Father Phil Jackson and Archbishop of Canterbury Justin Welby meet with Ukrainian army chaplains
Father Phil Jackson and Archbishop of Canterbury Justin Welby meet with Ukrainian army chaplains

Father Phil: Supporting Ukraine Is a Moral Imperative

This article originally appeared in The Hill.

This month brought encouraging news that House Speaker Mike Johnson (R-La.) is prepared to act on his plan to continue the critical flow of American aid to war-torn Ukraine. But that process could still take weeks, during which time Ukrainians from all walks of life will face difficult and avoidable challenges. It is a moral imperative that our leaders act without delay.

Congress’s aid package has been stalled in the House for months, but now that logjam may be breaking. What is important now is to ensure the maximum amount of funding reaches Ukraine as quickly as possible. Countless lives hang in the balance.

I am a minister, not a politician. But I write here to ask that those lawmakers who see themselves as people of faith consider the Gospel imperative to support those in need not only with words, but “with actions and in truth.”

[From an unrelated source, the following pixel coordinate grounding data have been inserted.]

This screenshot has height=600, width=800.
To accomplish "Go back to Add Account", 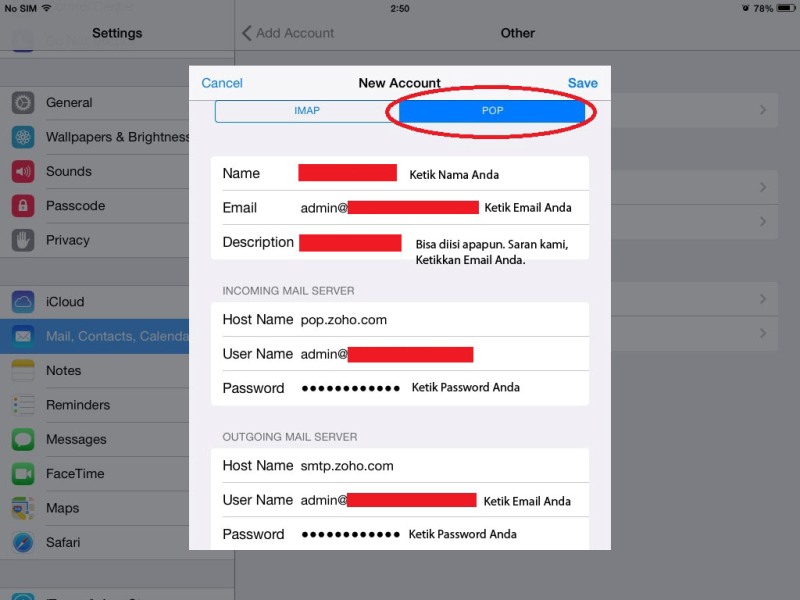I will point(288,33).
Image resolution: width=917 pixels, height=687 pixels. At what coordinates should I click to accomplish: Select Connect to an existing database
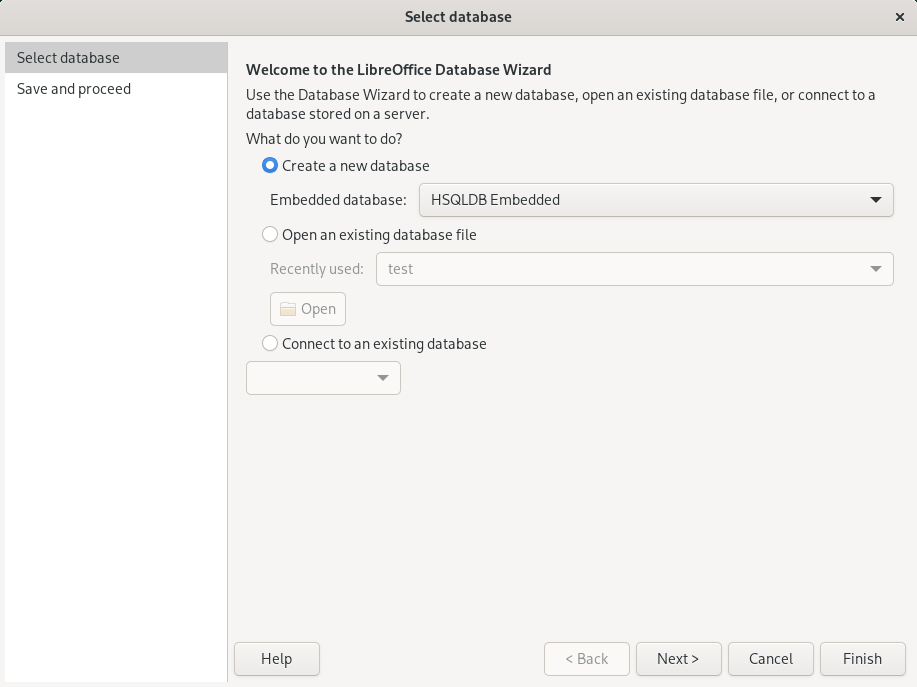(270, 343)
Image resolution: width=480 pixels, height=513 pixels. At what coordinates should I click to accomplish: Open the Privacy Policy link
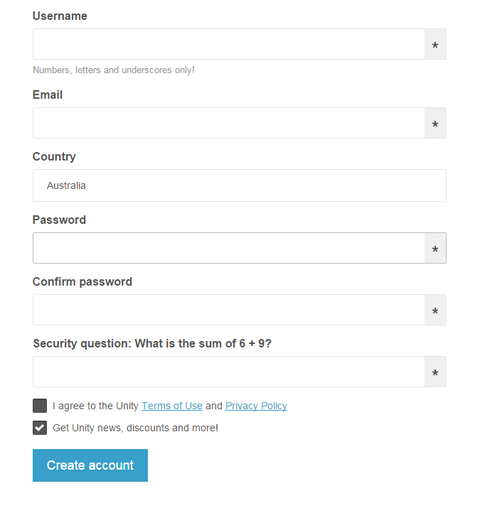(x=256, y=406)
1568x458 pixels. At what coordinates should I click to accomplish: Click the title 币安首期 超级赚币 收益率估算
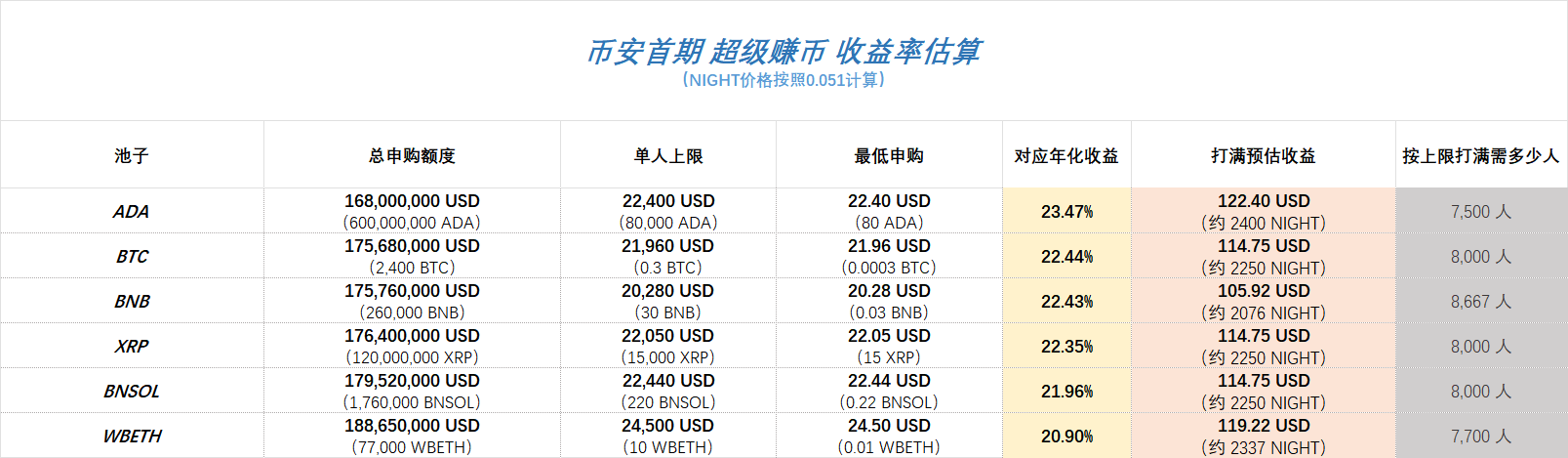click(784, 51)
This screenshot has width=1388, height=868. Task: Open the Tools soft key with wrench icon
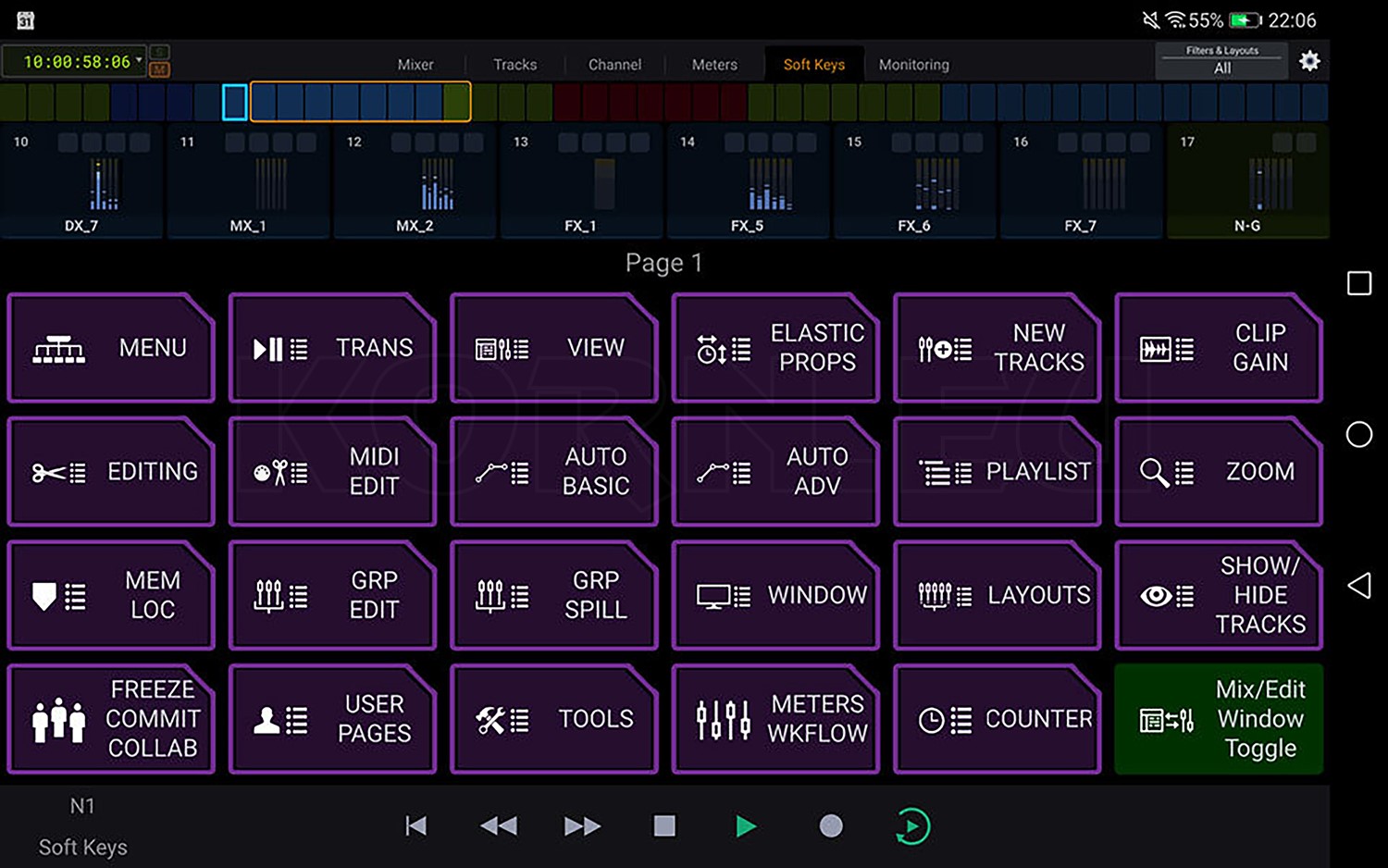[x=553, y=718]
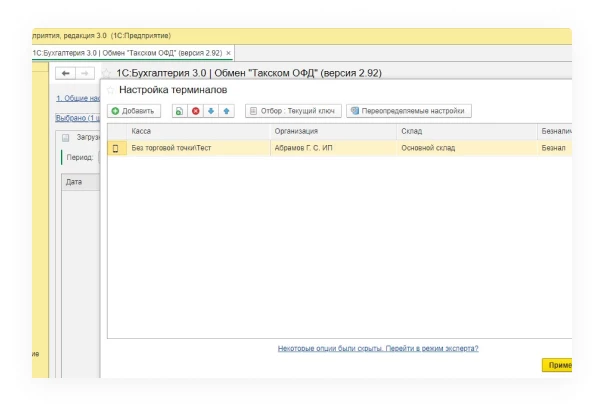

With Easter Sunday just days behind us, we must now ask what Christ’s teachings demand of elected leaders who often tout their Christianity in public while failing to heed the lessons of the Gospels.

In early February, I joined Archbishop of Canterbury Justin Welby on a visit to Ukraine, where we saw the appalling human cost of Russia’s invasion — families with their lives uprooted, shattered by death and destruction. Almost 4 million Ukrainians are refugees in their own country, pushed from their homes by the war. Another 6.5 million have fled the country altogether. What I saw convinced me of America’s moral responsibility to protect these men and women from the illegal and immoral Russian military aggression. But for too many lawmakers in Congress, apparently the picture is not so clear.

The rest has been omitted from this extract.